Through an integrated and collaborative approach, the design, construction and operation of HS2 provides opportunities for the development and implementation of innovative processes and methods. The use of Building Information Modelling (BIM) is particularly significant in the design integration to support delivery of landscape earthworks, ecology, tree and woodland surveys; pre and post construction implementation of diverse habitats, landscapes and future land management.

Building Information Modelling

Traditional risks in complex multi-facetted infrastructure programmes are recognised as factors leading to poor performance across the industry. These include information loss across the multitude of contract packages, poor interface management, misalignment of programmes or costly construction error.
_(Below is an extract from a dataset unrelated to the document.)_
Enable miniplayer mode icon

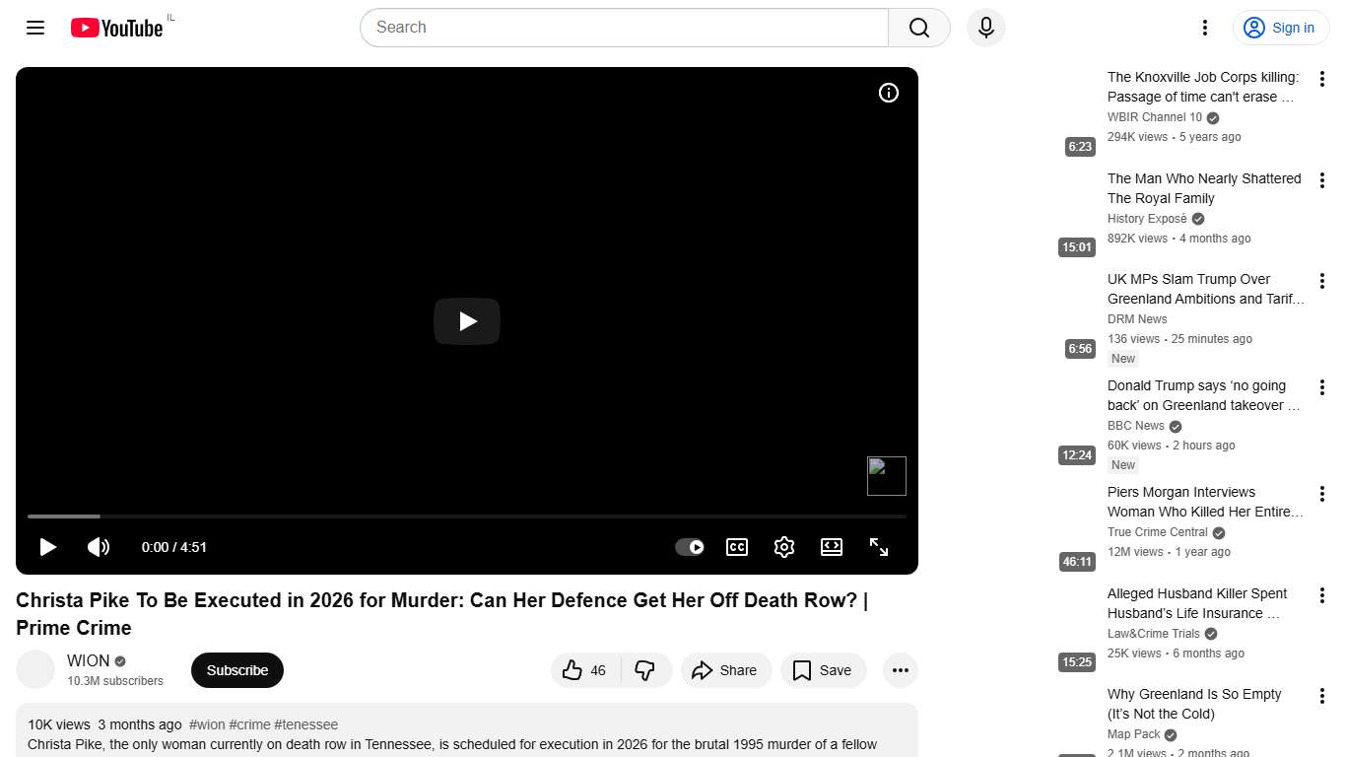point(831,547)
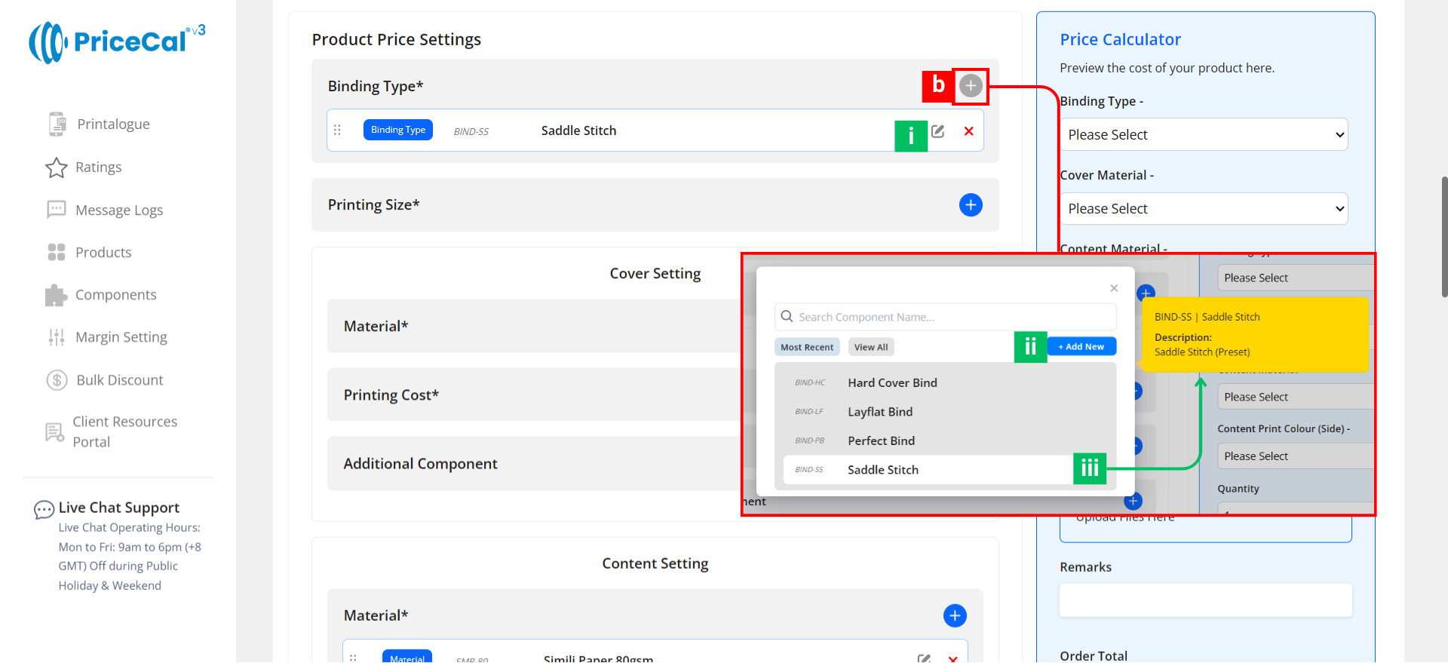Go to Ratings page
This screenshot has width=1448, height=663.
98,167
The BIM process ensures the coordination, verification and validation of information at every stage of the project lifecycle. The massive scale and complexity of HS2 means that a large volume of complex data sets must be managed, exchanged and interpreted by a range of engineers, architects and environmentalists. HS2’s BIM Team is leading and defining the definition of assets which is being used to improve the design, management and maintenance of all its assets. These are being populated by the Design Teams to deliver data on soils, habitats, drainage catchment, and noise impacts which the environmental designers draw on to define high performing landscapes that are invested to deliver public goods and benefits throughout the project life cycle.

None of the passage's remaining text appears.